--- TEXT SECTION Enclosed Below ---
Belfast Telegraph

Two centuries on, war medal of wounded soldier rescued from carnage of Waterloo discovered

By Michael McHugh

A medal awarded to an Irish soldier who lost both arms during the Battle of Waterloo has been discovered nearly 200 years later.

Inniskilling Regiment Private Peter McMullen from Co Down was saved because his heavily pregnant wife Elizabeth dragged him from danger.

The badge of honour will be returned to the Inniskillings Museum in Enniskillen, Co Fermanagh, in a special ceremony on May 30.

An MoD spokesman said: "Pte McMullen's Waterloo medal has now been found with a dealer in England who was keen to see it returned to its natural home with the Inniskillings Museum."

Two Inniskilling regiments, the 27th Regiment of Foot and the Inniskilling Dragoons, were praised by the Duke of Wellington and his defeated opponent Napoleon Bonaparte for their conduct at Waterloo.

The June 1815 battle near Brussels was fought between the French under the command of Napoleon and the Allied armies commanded by the Duke of Wellington from Britain and General Gebhard von Blucher from Prussia.
--- End of Enclosed TEXT SECTION ---
--- RECORD SET Enclosed Below ---
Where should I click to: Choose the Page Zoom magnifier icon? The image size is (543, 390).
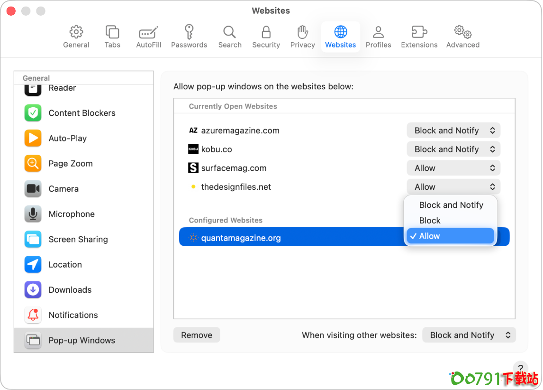point(33,164)
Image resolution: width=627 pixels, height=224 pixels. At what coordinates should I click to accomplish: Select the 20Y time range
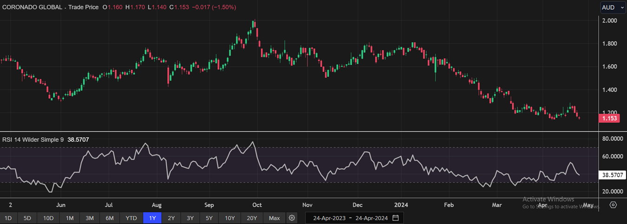click(251, 218)
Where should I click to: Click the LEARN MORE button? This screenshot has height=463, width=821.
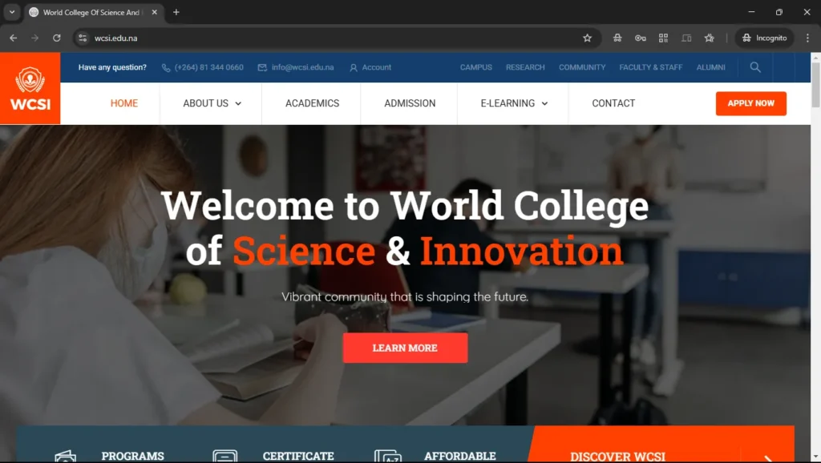pos(405,348)
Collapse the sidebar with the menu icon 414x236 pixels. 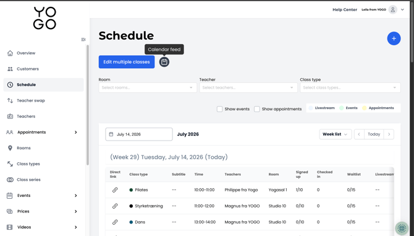[x=83, y=40]
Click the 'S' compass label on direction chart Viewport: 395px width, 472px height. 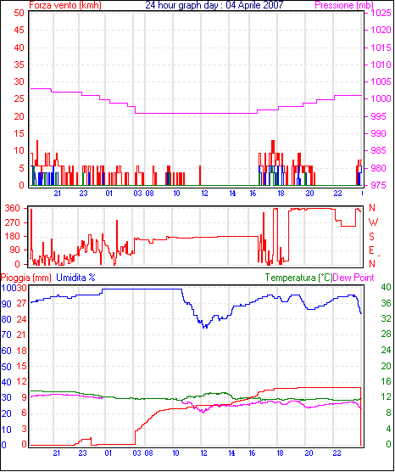pos(371,237)
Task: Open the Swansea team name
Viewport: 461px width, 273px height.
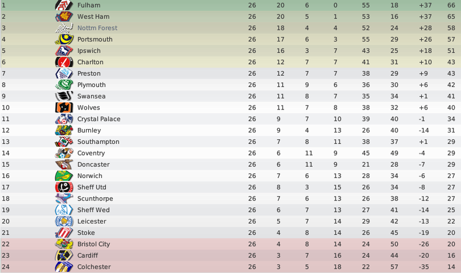Action: [92, 96]

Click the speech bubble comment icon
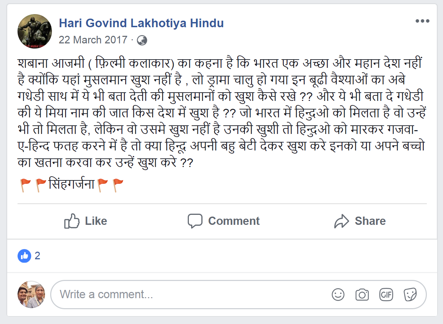pos(195,221)
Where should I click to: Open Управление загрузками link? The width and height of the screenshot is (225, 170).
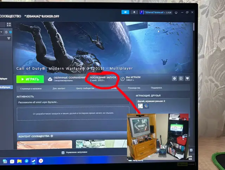click(x=75, y=152)
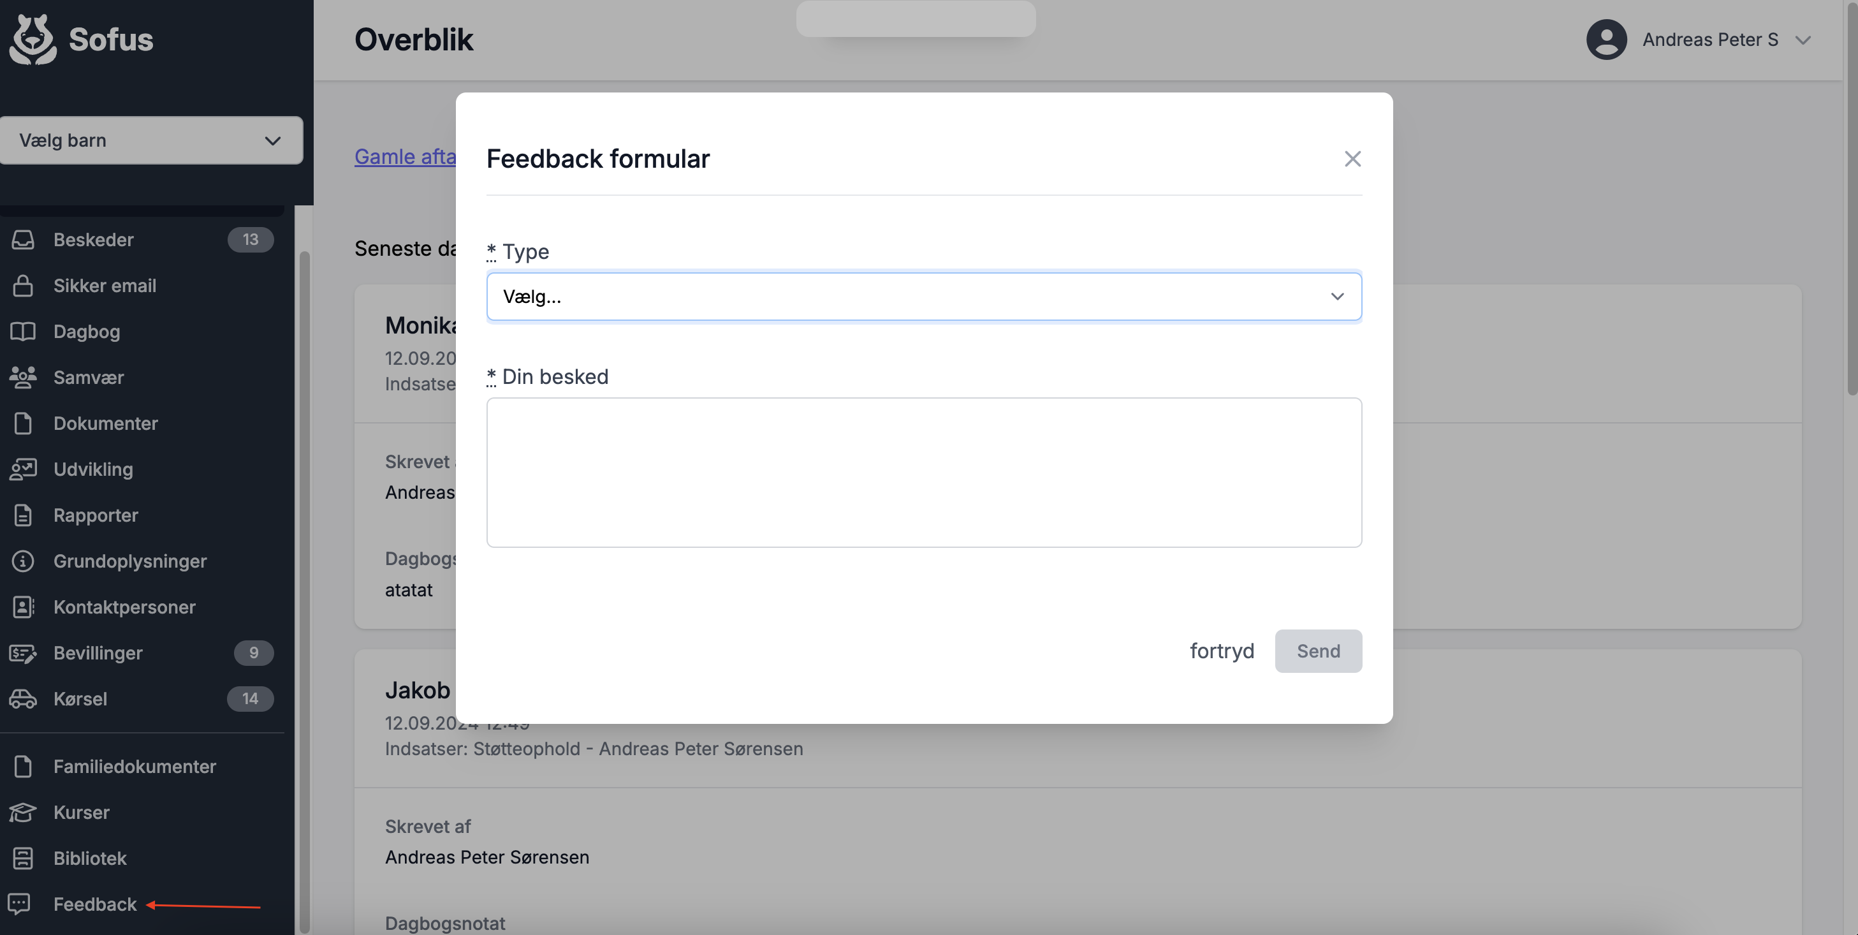Screen dimensions: 1858x935
Task: Click the Feedback speech bubble icon
Action: click(x=19, y=904)
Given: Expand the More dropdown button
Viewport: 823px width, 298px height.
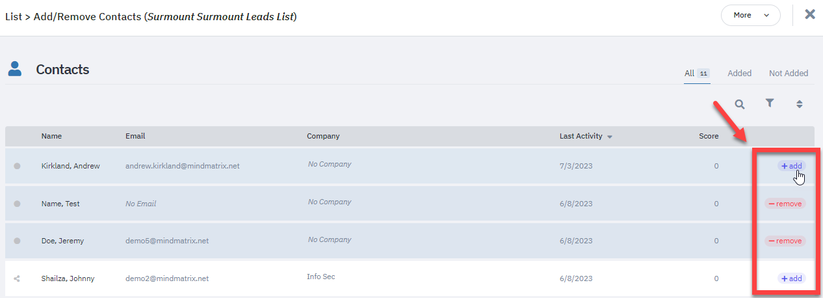Looking at the screenshot, I should point(750,15).
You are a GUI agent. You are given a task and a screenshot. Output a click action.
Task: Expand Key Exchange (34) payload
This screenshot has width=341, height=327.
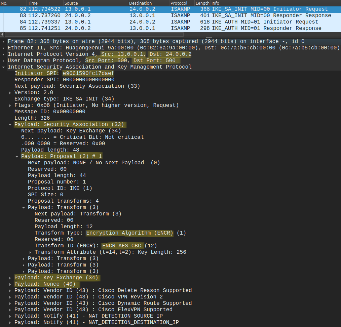[x=10, y=278]
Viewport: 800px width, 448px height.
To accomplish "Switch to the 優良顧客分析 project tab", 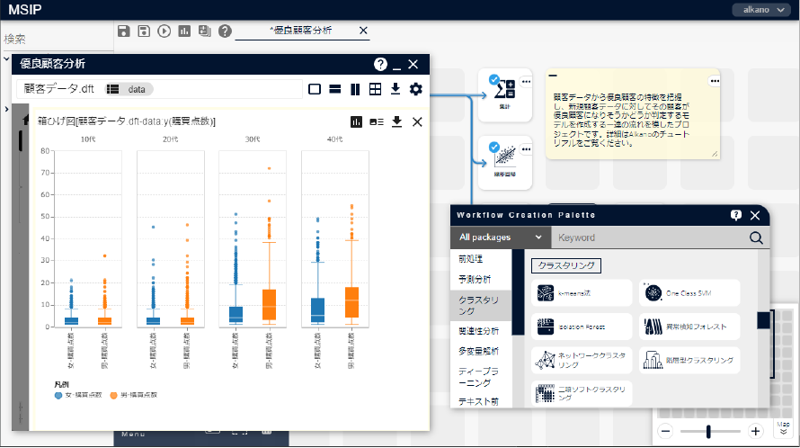I will [x=301, y=31].
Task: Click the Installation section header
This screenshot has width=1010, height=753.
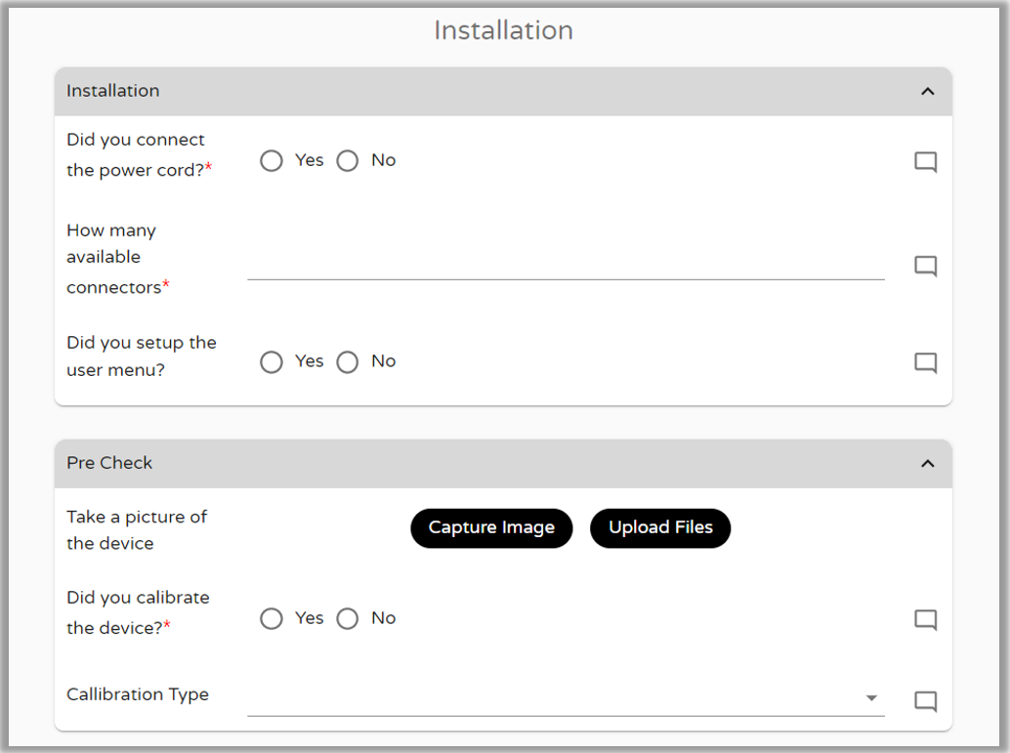Action: tap(113, 90)
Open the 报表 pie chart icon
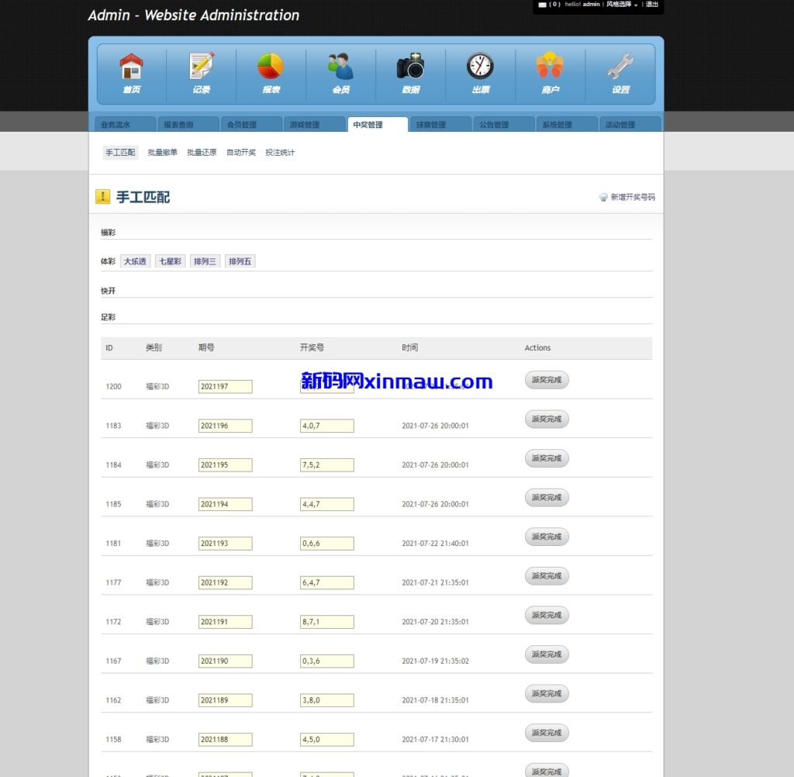The image size is (794, 777). pyautogui.click(x=271, y=67)
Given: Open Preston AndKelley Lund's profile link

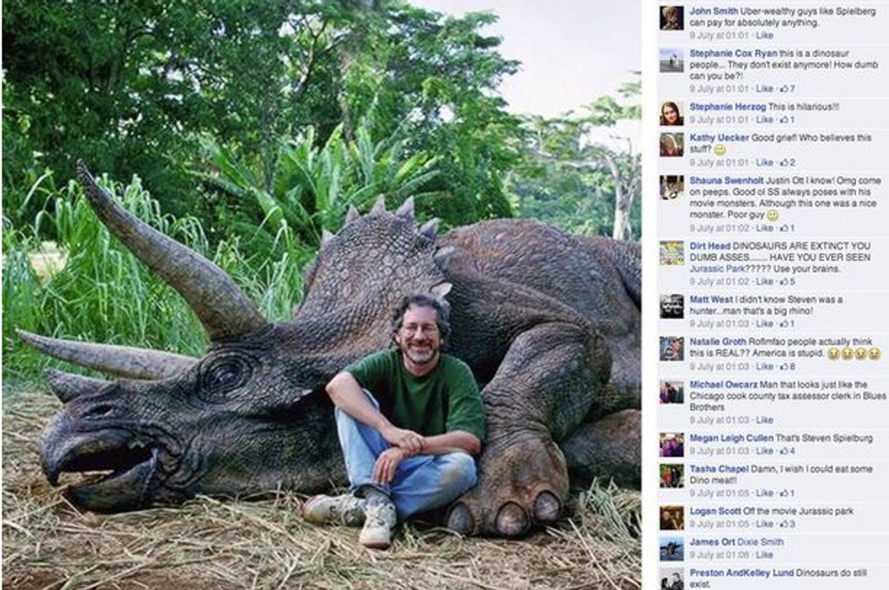Looking at the screenshot, I should (x=741, y=573).
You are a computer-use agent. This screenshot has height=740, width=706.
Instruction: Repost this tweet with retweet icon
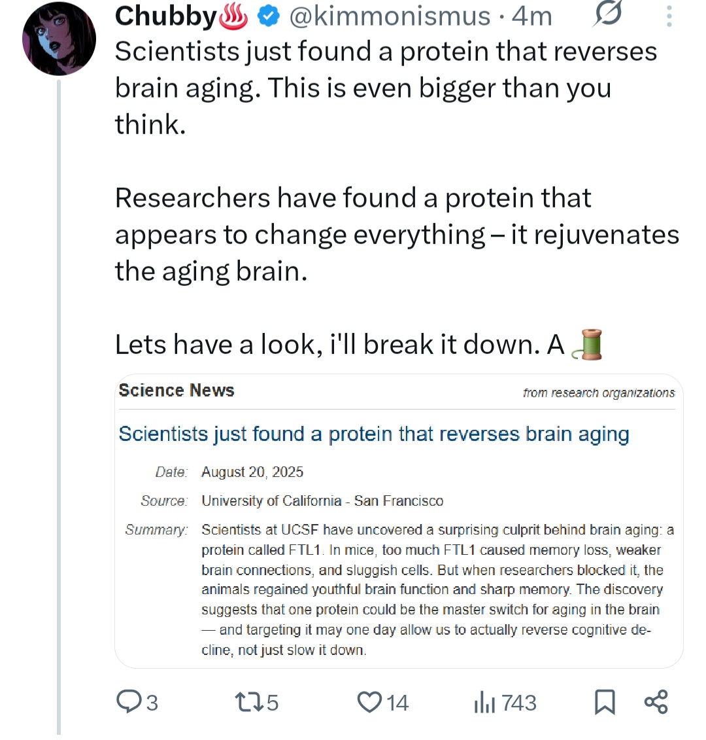(249, 702)
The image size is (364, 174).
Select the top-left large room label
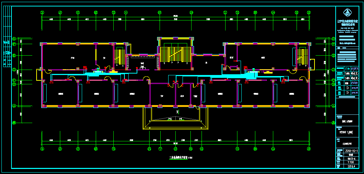coord(72,57)
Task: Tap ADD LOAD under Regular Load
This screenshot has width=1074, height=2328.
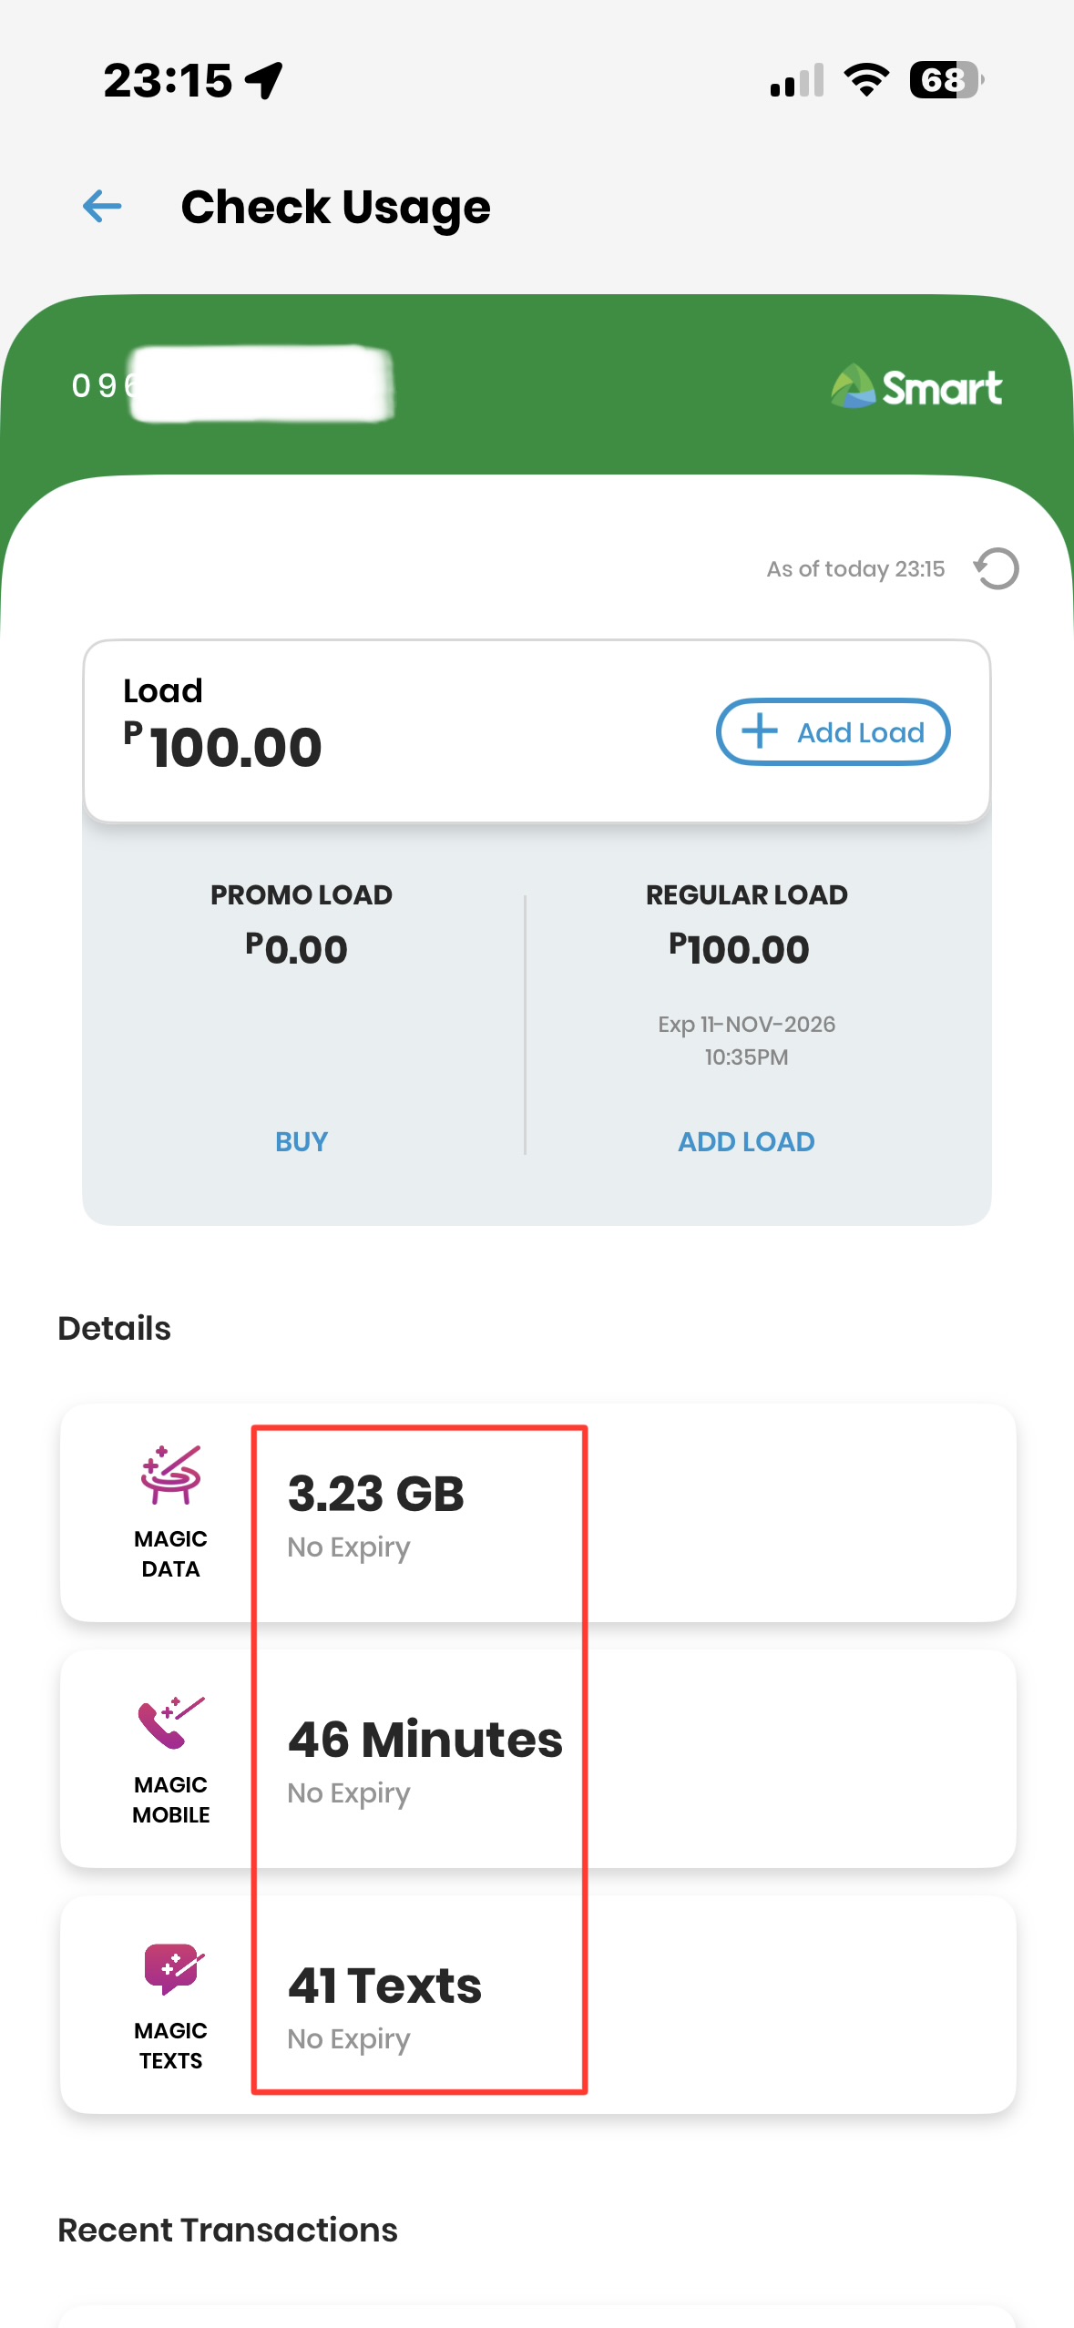Action: coord(746,1141)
--- End of Enclosed RECORD SET ---
• EXERCISE SET:
**1.** In the Waterloo medal article, who dragged Private Peter McMullen away from danger?
**2.** Pick up the article about the Waterloo medal after its last sentence and write the next few paragraphs.

• ANSWERS BY ITEM NUMBER:
**1.** His heavily pregnant wife, Elizabeth.

**2.**
The French defeat at Waterloo ended some two decades of war that began after the French Revolution.

Pte McMullen came from a weaving background in Downpatrick. He was seriously wounded after coming under French cannon fire.

His heavily pregnant wife Elizabeth was with other wives nearby and fearing her husband dead she dashed into the midst of the bodies.

She was hit on the leg with a musket ball but discovered her husband still alive and managed to drag him to the edge of the battlefield.

Pte McMullen lost both arms because of his injuries.

The then Duke of York was told of their bravery and in a personal visit to them in hospital in Chelsea, he agreed to be godfather to the infant, who was christened Frederica McMullen of Waterloo.

On May 30 this year, Pte McMullen's medal will go on show at Enniskillen Castle's museum of regimental history.